Wednesday, May 30, 2012

Unsafe at School Reaches BC Medical Journal

Last week, the BC Medical Journal published an article called "Unsafe at School: Advocating for Children with Type 1 diabetes."  It is my understanding that the document was created by parents and endorsed by many in the medical community.  It was a huge feat to have this reach such a publication.  It added weight to the argument that children with diabetes in schools do have special needs based on their medical condition. Parents are not asking for help for their children with diabetes in schools just because they are too lazy to take time off work to run to schools.  There are many more concerns here and those concerns are justified.

The article does a great job of highlighting the real impact of hyperglycemia on learning. They note that extended exposure to hyperglycemia can have a long term impact on cognitive performance.  The authors further state that because some parents are not able to get to school themselves nor are they able to get a friend or relative to go to the school to inject their child, they are put on inferior insulin regimens and the children are often forced to run high during school hours.  As previously noted, this means that the student's ability to learn in the afternoon session is severely reduced. 

This problem could be alleviated if aides or other school staff were allowed to assist with injections or boluses.  Sadly, the article states that the BC Nursing Support Services feel that such people are not qualified to do these tasks. Personally this is political rhetoric.  If this was the case, that a teacher or aide could not be trained to inject insulin or deal with glucagon, then why are we as parents, not sent home with a nurse when we leave the hospital with our child? Parents of children with diabetes come from all walks of life and all education levels and yet everyone of us is required to test, inject, and manage glucagon if the need arises. We are trained by diabetes educators and if we do not use that training we are charge with criminal negligence regarding the safety of our children. I have spoken with educator and classes of students wanting to work in the school system, most are very willing to learn and be taught to assist their students to the best of their abilities.  
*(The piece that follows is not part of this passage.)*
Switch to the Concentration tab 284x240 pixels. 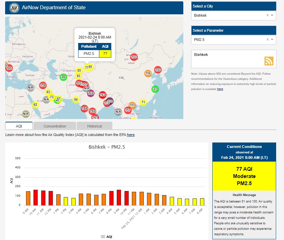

I do have two small issues with this article however, but let me preface first that I know how hard it is to get consensus and that some points have to be made at the sacrifice of others.  It can often be necessary to use extremes to get the attention of those most important.

My first concern is the argument of children with diabetes being labelled as disabled.  I was recently made aware that the Human Rights Commission of Canada has chosen to recognize diabetes as a disability.  This is a very sticky area.  Many people with diabetes work very hard to show that there is nothing that they cannot do.  They have fought various organizations to prove that they are just as capable of flying planes and working in the protective services as anyone else.  They do not see diabetes as a disability.  My son would fall under this category of people.

Other people feel that someone with diabetes is disabled. They have a disabled pancreas.  The need to have an external source of insulin, to test blood and carry glucagon is not normal. The fact that a person with diabetes cannot always participate in activities because of hyper- or hypoglycemia, in some people's mind makes them disabled.

In the US, this concept is widely accepted.  In the US, people with diabetes are considered disabled and protected both at work and in school by the American Disabilities Act.  This allows students to receive, on paper at least, protection of their rights to inject, have assistance, and be exempt from writing exams when out of range.  Sadly, schools still fail to provide their students with the proper protections, often discourage parents from implementing these plans, and are looking to remove school nurses from some schools leaving young children with diabetes in a similar situation to our own children here in Canada.

There is no easy answer.  We do need protection for our children.  We do need standard policies in place--not just for our children but for the educators as well. Staff need to understand what diabetes is.  They need to understand how each child is unique in their needs.  They need to understand that while the needs of a child with diabetes change over the years, there is a need for assistance from pre-kindergarten all the way up to grade 12 and beyond. 

This was my second issue with the article.  I wished that there had been a way to expand their focus a little more.  A child who is five may not be able to inject themselves or understand how to bolus but a child of 15 may not be able to see his/her meter when are high and properly handle their diabetes care.  A child of eight may do poorly on an afternoon test because their blood sugar was high but a child of 16 may fail a provincial exam because they were also high but no one noted their blood glucose levels and waited for them to be in range to have them take that test.  Finally, a child who is 7 may not yet recognize when he/she is low and will require an adult to keep an eye out for them when the stumble on the playground and feel out of sorts.  A child of 17 needs the same protection when they stumble in the halls because they are low but are mistakenly sent to the Principal's office for being intoxicated in school. The rights and safety of children of all ages must be protected. They all can be in dangerous situations just because they happen to have Type 1 diabetes.

I applaud the initiative and the passion of these authors. I truly hope that the legitimacy that this article gives to some of the issues children with diabetes in schools face help students not just in BC but throughout Canada.  Our concerns are real.  Diabetes is deadly.  Treatment methods are changing and schools must be able to accommodate the needs of our students, allowing them to use the best possible treatment methods in school so that they can be at their very best to learn while in the classroom.